— START OF EXTRACTED TEXT —

At this point, we assume that you have Julia 1.9 installed, VSCode ready, and installed the VSCode Julia Language Support extension. There are some more [recommended settings in VSCode](vscode.qmd) which are not necessary, but helpful.
We further recommend to not use the small "play" button on the top right (which opens a new julia process everytime you change something), but rather open a new Julia repl (`ctrl`+`shift`+`p` => `>Julia: Start Repl`) which you keep open as long as possible.
VSCode automatically loads the `Revise.jl` package, which screens all your actively loaded packages/files and updates the methods instances whenever it detects a change. This is quite similar to `%autoreload 2` in python. If you use VSCode, you dont need to think about it, if you prefer a command line, you should put Revise.jl in your startup.jl file.
Broadcasting is very powerful, as Julia can get a huge performance boost in chaining many operations, without requiring saving temporary arrays. For example:
And a nice sideeffect: By doing this, we get rid of any specialized "serialized" function, e.g. to do sum, or + or whatever. Those are typically the inbuilt `C` functions in Python/Matlab/R, that really speed up things. In Julia **we do not need inbuilt functions for speed**.
Ok - lot of introduction, but I think you are ready for your first interactive task.
## Wait - how do I even run things in Julia/VScode?

— END OF EXTRACTED TEXT —
— START OF DATA LISTING —

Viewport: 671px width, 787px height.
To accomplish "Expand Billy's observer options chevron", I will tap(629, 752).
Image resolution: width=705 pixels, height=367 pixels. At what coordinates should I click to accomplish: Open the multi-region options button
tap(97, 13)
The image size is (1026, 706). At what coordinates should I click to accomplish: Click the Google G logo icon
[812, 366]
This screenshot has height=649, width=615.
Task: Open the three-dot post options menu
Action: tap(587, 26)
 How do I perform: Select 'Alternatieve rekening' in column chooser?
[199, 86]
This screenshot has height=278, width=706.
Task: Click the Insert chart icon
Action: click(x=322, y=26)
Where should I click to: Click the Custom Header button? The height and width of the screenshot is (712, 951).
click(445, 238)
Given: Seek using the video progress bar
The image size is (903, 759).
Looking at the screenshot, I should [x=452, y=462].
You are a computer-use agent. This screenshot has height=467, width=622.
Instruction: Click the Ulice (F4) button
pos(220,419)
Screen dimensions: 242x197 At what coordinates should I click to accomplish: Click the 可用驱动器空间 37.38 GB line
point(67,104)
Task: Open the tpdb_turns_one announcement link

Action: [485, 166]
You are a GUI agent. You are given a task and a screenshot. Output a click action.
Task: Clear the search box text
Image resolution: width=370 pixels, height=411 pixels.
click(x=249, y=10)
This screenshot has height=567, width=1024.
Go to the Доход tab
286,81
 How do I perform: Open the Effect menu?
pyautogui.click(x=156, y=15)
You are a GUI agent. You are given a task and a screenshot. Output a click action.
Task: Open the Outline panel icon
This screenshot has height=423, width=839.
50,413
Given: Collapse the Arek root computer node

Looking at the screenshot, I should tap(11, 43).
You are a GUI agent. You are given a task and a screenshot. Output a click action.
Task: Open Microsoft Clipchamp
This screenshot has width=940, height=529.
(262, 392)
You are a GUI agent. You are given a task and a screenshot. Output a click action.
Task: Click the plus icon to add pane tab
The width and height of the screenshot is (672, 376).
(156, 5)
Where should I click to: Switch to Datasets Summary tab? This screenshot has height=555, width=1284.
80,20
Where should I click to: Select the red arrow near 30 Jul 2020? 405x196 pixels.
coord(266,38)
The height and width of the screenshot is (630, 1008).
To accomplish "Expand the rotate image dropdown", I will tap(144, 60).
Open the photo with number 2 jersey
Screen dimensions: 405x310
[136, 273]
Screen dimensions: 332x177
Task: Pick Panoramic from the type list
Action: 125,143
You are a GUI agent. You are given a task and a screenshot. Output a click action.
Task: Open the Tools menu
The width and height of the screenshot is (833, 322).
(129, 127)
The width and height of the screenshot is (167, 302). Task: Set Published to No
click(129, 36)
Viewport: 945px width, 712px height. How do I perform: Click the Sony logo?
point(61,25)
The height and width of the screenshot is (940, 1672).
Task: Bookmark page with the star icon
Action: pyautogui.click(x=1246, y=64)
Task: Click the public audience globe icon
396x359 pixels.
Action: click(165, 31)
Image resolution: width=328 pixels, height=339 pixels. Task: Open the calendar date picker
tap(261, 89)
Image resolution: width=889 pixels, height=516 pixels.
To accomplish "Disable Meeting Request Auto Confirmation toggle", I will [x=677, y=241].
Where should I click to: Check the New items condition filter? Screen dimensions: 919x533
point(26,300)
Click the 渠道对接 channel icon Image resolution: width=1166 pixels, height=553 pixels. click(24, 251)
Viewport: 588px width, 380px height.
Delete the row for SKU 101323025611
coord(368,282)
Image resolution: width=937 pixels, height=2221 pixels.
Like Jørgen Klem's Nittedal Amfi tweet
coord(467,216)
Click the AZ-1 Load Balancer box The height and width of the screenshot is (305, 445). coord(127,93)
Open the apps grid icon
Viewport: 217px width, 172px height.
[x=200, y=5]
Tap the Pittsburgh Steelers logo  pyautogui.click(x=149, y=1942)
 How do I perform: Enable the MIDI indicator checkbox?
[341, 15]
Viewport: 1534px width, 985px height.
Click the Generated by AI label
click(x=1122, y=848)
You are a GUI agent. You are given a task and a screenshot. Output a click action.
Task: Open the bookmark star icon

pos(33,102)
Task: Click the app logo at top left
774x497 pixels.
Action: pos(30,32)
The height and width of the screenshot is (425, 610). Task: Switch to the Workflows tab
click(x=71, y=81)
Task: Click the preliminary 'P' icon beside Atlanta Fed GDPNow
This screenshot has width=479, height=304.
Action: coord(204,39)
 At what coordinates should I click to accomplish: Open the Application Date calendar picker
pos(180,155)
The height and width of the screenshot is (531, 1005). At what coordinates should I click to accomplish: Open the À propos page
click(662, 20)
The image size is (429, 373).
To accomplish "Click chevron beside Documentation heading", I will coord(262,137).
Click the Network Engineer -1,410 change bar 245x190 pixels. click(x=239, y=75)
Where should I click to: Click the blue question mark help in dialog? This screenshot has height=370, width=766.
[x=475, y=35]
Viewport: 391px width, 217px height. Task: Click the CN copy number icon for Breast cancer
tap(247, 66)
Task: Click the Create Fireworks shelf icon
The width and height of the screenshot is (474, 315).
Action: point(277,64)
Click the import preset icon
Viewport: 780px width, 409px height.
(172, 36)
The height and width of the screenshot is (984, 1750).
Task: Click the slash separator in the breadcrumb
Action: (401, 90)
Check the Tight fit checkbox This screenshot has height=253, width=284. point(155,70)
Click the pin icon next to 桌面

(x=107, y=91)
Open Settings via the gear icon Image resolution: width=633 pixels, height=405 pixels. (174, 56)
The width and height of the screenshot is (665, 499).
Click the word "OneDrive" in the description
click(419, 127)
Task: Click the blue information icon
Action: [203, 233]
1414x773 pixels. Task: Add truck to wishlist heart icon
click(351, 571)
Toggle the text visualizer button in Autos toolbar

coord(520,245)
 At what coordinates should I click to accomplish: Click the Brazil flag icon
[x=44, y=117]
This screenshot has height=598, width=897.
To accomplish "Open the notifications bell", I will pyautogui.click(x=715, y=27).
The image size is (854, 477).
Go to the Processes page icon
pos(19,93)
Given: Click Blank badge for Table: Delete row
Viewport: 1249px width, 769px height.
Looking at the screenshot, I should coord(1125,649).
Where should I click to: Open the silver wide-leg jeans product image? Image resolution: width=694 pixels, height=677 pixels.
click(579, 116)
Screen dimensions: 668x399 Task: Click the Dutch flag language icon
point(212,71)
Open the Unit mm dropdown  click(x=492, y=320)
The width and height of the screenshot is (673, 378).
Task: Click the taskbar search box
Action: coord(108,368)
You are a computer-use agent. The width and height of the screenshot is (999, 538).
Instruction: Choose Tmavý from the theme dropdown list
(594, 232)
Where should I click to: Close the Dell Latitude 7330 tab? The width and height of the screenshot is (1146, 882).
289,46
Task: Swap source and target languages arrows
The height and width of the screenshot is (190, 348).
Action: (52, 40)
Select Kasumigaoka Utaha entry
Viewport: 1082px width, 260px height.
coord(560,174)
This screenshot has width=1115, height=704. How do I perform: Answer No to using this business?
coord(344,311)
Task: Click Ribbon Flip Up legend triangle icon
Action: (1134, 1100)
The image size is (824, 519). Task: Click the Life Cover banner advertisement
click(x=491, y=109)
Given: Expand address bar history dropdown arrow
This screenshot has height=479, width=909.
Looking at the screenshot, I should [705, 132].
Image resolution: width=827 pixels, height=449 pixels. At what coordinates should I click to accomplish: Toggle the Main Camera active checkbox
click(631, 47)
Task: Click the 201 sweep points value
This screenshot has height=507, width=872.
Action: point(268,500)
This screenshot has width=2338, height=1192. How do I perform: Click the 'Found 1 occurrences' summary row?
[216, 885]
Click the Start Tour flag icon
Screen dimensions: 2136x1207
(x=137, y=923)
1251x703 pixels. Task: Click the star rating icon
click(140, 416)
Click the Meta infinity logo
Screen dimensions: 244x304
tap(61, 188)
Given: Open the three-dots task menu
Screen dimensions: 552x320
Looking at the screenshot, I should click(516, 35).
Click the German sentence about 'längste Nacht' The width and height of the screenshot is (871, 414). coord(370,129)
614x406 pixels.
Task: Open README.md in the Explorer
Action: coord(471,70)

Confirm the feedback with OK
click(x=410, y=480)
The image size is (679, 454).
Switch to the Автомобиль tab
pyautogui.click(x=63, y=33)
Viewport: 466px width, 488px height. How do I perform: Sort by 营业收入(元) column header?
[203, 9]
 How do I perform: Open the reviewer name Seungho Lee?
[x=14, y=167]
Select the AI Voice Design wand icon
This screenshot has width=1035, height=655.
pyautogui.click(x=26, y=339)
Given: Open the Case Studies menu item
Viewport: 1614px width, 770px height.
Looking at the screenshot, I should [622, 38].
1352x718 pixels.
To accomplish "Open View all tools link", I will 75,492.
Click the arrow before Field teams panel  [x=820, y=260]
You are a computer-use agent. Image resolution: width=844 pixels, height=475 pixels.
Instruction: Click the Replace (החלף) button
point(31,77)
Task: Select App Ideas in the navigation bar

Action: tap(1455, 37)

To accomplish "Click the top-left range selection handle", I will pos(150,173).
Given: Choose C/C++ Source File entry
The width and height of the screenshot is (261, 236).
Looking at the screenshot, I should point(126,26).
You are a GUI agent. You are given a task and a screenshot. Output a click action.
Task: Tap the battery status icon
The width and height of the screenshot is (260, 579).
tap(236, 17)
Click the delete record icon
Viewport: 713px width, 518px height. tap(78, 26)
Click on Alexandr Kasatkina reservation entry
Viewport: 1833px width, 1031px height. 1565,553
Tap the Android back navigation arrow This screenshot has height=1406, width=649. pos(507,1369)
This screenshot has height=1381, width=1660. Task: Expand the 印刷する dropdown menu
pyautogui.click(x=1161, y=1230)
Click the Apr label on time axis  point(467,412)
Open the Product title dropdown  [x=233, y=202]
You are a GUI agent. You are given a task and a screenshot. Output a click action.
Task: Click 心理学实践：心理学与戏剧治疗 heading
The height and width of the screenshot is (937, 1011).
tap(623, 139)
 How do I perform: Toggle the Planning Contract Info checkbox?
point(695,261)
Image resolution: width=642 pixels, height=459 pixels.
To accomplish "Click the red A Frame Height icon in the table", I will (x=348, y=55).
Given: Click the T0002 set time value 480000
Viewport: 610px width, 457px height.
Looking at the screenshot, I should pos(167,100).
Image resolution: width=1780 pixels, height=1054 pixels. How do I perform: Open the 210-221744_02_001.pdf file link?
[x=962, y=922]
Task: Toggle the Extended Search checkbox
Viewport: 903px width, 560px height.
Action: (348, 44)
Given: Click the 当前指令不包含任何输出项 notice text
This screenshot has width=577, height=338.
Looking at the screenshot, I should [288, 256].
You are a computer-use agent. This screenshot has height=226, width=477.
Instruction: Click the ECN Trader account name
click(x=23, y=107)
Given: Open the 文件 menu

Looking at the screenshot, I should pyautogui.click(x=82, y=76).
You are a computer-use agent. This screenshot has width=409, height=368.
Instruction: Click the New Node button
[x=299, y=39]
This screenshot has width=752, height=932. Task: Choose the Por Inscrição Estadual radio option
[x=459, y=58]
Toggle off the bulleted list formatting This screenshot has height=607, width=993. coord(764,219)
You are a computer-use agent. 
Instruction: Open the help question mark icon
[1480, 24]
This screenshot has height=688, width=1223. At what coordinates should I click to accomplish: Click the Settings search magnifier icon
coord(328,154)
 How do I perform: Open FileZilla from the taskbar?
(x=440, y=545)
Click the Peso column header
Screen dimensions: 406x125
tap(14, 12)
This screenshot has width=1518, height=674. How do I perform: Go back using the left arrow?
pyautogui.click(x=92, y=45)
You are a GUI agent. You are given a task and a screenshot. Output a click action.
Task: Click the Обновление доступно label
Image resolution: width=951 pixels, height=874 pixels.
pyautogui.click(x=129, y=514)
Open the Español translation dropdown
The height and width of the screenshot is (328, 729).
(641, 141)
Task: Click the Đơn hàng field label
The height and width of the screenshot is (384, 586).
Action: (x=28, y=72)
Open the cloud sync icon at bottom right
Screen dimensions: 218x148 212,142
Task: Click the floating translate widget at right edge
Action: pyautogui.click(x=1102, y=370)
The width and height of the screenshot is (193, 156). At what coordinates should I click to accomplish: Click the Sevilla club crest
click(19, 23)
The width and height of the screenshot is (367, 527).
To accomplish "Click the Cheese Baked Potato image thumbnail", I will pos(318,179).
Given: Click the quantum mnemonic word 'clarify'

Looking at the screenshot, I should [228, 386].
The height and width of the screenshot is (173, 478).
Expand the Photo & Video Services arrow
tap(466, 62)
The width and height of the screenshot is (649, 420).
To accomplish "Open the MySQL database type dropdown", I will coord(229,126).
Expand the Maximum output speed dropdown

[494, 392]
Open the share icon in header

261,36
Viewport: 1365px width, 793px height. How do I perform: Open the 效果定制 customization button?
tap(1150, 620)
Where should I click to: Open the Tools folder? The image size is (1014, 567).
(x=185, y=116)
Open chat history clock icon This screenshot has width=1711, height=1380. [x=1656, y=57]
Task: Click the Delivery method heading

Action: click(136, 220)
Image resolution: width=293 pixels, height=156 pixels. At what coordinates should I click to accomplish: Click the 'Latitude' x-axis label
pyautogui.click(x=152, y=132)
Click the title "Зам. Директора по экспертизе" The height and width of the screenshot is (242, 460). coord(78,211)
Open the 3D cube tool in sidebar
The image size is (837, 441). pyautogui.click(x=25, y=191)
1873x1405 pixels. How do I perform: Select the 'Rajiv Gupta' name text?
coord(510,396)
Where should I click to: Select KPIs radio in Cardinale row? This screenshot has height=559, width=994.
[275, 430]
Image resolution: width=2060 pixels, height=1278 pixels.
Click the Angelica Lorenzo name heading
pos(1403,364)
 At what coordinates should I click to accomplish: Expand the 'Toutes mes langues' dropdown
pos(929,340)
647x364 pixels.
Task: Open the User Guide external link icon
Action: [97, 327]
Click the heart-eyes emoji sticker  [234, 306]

— END OF DATA LISTING —

## SET PROBLEM 1
Rewrite the portion of the Julia tutorial starting with "VSCode automatically loads" and going on through "your startup.jl file.", replacing "command line" with "terminal".
## SET PROBLEM 2
According to the Julia tutorial, what Python setting is the behavior of Revise.jl quite similar to?

## OUTPUT 1
VSCode automatically loads the `Revise.jl` package, which screens all your actively loaded packages/files and updates the methods instances whenever it detects a change. This is quite similar to `%autoreload 2` in python. If you use VSCode, you dont need to think about it, if you prefer a terminal, you should put Revise.jl in your startup.jl file.

## OUTPUT 2
`%autoreload 2`